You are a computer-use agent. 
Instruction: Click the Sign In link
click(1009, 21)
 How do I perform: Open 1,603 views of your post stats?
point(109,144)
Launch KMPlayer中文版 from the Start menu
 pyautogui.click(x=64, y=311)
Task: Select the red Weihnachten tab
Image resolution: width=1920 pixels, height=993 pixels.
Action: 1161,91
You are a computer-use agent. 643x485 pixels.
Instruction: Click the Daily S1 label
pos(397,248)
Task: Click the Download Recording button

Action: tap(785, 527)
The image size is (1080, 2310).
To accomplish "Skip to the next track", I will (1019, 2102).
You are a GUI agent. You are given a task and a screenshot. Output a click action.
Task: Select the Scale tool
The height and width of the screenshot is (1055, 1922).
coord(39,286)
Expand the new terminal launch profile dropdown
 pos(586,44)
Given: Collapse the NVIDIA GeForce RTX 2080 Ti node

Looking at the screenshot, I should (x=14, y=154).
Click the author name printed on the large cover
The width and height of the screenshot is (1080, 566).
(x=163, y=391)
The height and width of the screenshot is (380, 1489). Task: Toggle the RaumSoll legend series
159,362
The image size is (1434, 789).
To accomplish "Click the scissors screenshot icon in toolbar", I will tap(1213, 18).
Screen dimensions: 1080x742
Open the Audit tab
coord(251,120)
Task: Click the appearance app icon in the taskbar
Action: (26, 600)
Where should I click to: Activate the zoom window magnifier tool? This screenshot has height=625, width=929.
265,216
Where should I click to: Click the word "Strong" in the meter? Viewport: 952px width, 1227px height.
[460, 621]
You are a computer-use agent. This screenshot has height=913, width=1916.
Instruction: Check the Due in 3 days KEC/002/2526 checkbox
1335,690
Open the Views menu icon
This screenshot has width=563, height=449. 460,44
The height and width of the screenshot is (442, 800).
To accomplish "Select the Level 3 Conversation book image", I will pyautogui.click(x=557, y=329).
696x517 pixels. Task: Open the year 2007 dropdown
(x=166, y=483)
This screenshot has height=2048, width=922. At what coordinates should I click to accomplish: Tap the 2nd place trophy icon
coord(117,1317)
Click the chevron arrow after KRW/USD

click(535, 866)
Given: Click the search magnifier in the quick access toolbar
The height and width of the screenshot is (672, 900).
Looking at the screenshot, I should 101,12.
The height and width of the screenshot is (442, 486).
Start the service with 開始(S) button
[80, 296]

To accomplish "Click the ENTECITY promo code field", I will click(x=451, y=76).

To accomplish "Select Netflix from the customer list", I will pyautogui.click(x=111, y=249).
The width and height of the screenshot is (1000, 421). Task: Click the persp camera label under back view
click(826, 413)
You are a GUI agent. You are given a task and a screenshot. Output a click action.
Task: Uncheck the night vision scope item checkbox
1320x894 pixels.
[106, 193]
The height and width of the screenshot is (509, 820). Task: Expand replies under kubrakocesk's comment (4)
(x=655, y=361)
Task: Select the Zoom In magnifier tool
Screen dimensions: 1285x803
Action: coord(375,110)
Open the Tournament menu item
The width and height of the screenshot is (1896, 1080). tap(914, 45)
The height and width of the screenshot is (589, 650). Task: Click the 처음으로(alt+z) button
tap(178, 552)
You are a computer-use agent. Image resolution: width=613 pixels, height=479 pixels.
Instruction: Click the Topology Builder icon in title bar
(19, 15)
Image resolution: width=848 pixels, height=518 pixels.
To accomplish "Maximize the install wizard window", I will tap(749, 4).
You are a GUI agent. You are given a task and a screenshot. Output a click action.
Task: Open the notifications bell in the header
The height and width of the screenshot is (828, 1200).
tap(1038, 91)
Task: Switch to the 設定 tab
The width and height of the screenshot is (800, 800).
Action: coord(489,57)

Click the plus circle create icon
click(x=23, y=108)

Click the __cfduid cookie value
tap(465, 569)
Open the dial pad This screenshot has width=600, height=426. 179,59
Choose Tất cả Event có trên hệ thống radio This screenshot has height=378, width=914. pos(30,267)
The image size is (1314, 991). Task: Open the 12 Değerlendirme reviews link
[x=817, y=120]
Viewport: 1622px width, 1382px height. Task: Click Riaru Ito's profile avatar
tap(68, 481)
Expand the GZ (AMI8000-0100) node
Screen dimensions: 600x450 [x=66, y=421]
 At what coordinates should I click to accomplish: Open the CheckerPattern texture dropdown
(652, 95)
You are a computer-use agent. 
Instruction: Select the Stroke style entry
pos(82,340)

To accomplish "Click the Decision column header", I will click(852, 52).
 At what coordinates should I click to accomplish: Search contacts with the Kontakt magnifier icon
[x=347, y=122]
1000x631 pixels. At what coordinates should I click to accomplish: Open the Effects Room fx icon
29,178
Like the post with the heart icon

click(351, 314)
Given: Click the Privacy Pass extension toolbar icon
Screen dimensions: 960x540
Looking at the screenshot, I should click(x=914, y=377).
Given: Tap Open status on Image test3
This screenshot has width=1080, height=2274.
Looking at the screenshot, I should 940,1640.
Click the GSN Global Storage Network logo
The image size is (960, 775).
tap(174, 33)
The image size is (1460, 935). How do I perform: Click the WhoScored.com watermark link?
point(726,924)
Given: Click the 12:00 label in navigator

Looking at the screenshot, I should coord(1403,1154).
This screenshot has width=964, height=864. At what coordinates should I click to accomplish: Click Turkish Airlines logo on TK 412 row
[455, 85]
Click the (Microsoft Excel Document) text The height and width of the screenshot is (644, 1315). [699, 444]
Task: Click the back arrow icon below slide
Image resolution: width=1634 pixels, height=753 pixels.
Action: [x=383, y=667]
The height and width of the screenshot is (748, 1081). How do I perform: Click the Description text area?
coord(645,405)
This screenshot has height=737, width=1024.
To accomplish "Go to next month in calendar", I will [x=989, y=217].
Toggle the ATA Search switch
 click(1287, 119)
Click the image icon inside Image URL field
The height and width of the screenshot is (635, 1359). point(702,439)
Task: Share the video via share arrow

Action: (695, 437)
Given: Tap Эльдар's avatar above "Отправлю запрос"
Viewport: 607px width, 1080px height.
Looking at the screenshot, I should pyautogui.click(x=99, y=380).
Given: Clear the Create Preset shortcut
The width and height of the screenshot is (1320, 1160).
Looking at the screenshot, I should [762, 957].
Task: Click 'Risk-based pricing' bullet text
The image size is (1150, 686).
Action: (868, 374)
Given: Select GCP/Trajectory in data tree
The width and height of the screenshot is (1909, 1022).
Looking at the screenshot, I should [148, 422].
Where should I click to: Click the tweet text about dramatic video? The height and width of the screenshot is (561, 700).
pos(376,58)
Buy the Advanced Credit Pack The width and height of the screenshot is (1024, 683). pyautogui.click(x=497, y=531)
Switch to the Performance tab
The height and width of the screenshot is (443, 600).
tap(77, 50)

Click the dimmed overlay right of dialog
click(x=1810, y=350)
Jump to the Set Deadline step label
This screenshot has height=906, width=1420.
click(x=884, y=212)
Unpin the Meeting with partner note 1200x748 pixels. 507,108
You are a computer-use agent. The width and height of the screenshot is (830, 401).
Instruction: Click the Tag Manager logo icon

(Instructions for the task) Set down every entry again, word for word.

(Reply)
You are a computer-use agent. 
Instruction: Click the Sign In link
click(1009, 21)
 How do I perform: Open 1,603 views of your post stats?
point(109,144)
Launch KMPlayer中文版 from the Start menu
 pyautogui.click(x=64, y=311)
Task: Select the red Weihnachten tab
Image resolution: width=1920 pixels, height=993 pixels.
Action: 1161,91
You are a computer-use agent. 643x485 pixels.
Instruction: Click the Daily S1 label
pos(397,248)
Task: Click the Download Recording button

Action: tap(785, 527)
The image size is (1080, 2310).
To accomplish "Skip to the next track", I will (1019, 2102).
You are a GUI agent. You are given a task and a screenshot. Output a click action.
Task: Select the Scale tool
The height and width of the screenshot is (1055, 1922).
coord(39,286)
Expand the new terminal launch profile dropdown
 pos(586,44)
Given: Collapse the NVIDIA GeForce RTX 2080 Ti node

Looking at the screenshot, I should (x=14, y=154).
Click the author name printed on the large cover
The width and height of the screenshot is (1080, 566).
(x=163, y=391)
The height and width of the screenshot is (380, 1489). Task: Toggle the RaumSoll legend series
159,362
The image size is (1434, 789).
To accomplish "Click the scissors screenshot icon in toolbar", I will tap(1213, 18).
Screen dimensions: 1080x742
Open the Audit tab
coord(251,120)
Task: Click the appearance app icon in the taskbar
Action: (26, 600)
Where should I click to: Activate the zoom window magnifier tool? This screenshot has height=625, width=929.
265,216
Where should I click to: Click the word "Strong" in the meter? Viewport: 952px width, 1227px height.
[460, 621]
You are a computer-use agent. This screenshot has height=913, width=1916.
Instruction: Check the Due in 3 days KEC/002/2526 checkbox
1335,690
Open the Views menu icon
This screenshot has width=563, height=449. 460,44
The height and width of the screenshot is (442, 800).
To accomplish "Select the Level 3 Conversation book image", I will pyautogui.click(x=557, y=329).
696x517 pixels. Task: Open the year 2007 dropdown
(x=166, y=483)
This screenshot has height=2048, width=922. At what coordinates should I click to accomplish: Tap the 2nd place trophy icon
coord(117,1317)
Click the chevron arrow after KRW/USD

click(535, 866)
Given: Click the search magnifier in the quick access toolbar
The height and width of the screenshot is (672, 900).
Looking at the screenshot, I should 101,12.
The height and width of the screenshot is (442, 486).
Start the service with 開始(S) button
[80, 296]

To accomplish "Click the ENTECITY promo code field", I will click(x=451, y=76).

To accomplish "Select Netflix from the customer list", I will pyautogui.click(x=111, y=249).
The width and height of the screenshot is (1000, 421). Task: Click the persp camera label under back view
click(826, 413)
You are a GUI agent. You are given a task and a screenshot. Output a click action.
Task: Uncheck the night vision scope item checkbox
1320x894 pixels.
[106, 193]
The height and width of the screenshot is (509, 820). Task: Expand replies under kubrakocesk's comment (4)
(x=655, y=361)
Task: Select the Zoom In magnifier tool
Screen dimensions: 1285x803
Action: coord(375,110)
Open the Tournament menu item
The width and height of the screenshot is (1896, 1080). tap(914, 45)
The height and width of the screenshot is (589, 650). Task: Click the 처음으로(alt+z) button
tap(178, 552)
You are a computer-use agent. Image resolution: width=613 pixels, height=479 pixels.
Instruction: Click the Topology Builder icon in title bar
(19, 15)
Image resolution: width=848 pixels, height=518 pixels.
To accomplish "Maximize the install wizard window", I will tap(749, 4).
You are a GUI agent. You are given a task and a screenshot. Output a click action.
Task: Open the notifications bell in the header
The height and width of the screenshot is (828, 1200).
tap(1038, 91)
Task: Switch to the 設定 tab
The width and height of the screenshot is (800, 800).
Action: coord(489,57)

Click the plus circle create icon
click(x=23, y=108)

Click the __cfduid cookie value
tap(465, 569)
Open the dial pad This screenshot has width=600, height=426. 179,59
Choose Tất cả Event có trên hệ thống radio This screenshot has height=378, width=914. pos(30,267)
The image size is (1314, 991). Task: Open the 12 Değerlendirme reviews link
[x=817, y=120]
Viewport: 1622px width, 1382px height. Task: Click Riaru Ito's profile avatar
tap(68, 481)
Expand the GZ (AMI8000-0100) node
Screen dimensions: 600x450 [x=66, y=421]
 At what coordinates should I click to accomplish: Open the CheckerPattern texture dropdown
(652, 95)
You are a computer-use agent. 
Instruction: Select the Stroke style entry
pos(82,340)

To accomplish "Click the Decision column header", I will click(852, 52).
 At what coordinates should I click to accomplish: Search contacts with the Kontakt magnifier icon
[x=347, y=122]
1000x631 pixels. At what coordinates should I click to accomplish: Open the Effects Room fx icon
29,178
Like the post with the heart icon

click(351, 314)
Given: Click the Privacy Pass extension toolbar icon
Screen dimensions: 960x540
Looking at the screenshot, I should click(x=914, y=377).
Given: Tap Open status on Image test3
This screenshot has width=1080, height=2274.
Looking at the screenshot, I should 940,1640.
Click the GSN Global Storage Network logo
The image size is (960, 775).
tap(174, 33)
The image size is (1460, 935). How do I perform: Click the WhoScored.com watermark link?
point(726,924)
Given: Click the 12:00 label in navigator

Looking at the screenshot, I should coord(1403,1154).
This screenshot has width=964, height=864. At what coordinates should I click to accomplish: Click Turkish Airlines logo on TK 412 row
[455, 85]
Click the (Microsoft Excel Document) text The height and width of the screenshot is (644, 1315). [699, 444]
Task: Click the back arrow icon below slide
Image resolution: width=1634 pixels, height=753 pixels.
Action: [x=383, y=667]
The height and width of the screenshot is (748, 1081). How do I perform: Click the Description text area?
coord(645,405)
This screenshot has height=737, width=1024.
To accomplish "Go to next month in calendar", I will [x=989, y=217].
Toggle the ATA Search switch
 click(1287, 119)
Click the image icon inside Image URL field
The height and width of the screenshot is (635, 1359). point(702,439)
Task: Share the video via share arrow

Action: (695, 437)
Given: Tap Эльдар's avatar above "Отправлю запрос"
Viewport: 607px width, 1080px height.
Looking at the screenshot, I should pyautogui.click(x=99, y=380).
Given: Clear the Create Preset shortcut
The width and height of the screenshot is (1320, 1160).
Looking at the screenshot, I should [762, 957].
Task: Click 'Risk-based pricing' bullet text
The image size is (1150, 686).
Action: (868, 374)
Given: Select GCP/Trajectory in data tree
The width and height of the screenshot is (1909, 1022).
Looking at the screenshot, I should [148, 422].
Where should I click to: Click the tweet text about dramatic video? The height and width of the screenshot is (561, 700).
pos(376,58)
Buy the Advanced Credit Pack The width and height of the screenshot is (1024, 683). pyautogui.click(x=497, y=531)
Switch to the Performance tab
The height and width of the screenshot is (443, 600).
tap(77, 50)

Click the dimmed overlay right of dialog
click(x=1810, y=350)
Jump to the Set Deadline step label
This screenshot has height=906, width=1420.
click(x=884, y=212)
Unpin the Meeting with partner note 1200x748 pixels. 507,108
You are a computer-use agent. The width and height of the screenshot is (830, 401).
Instruction: Click the Tag Manager logo icon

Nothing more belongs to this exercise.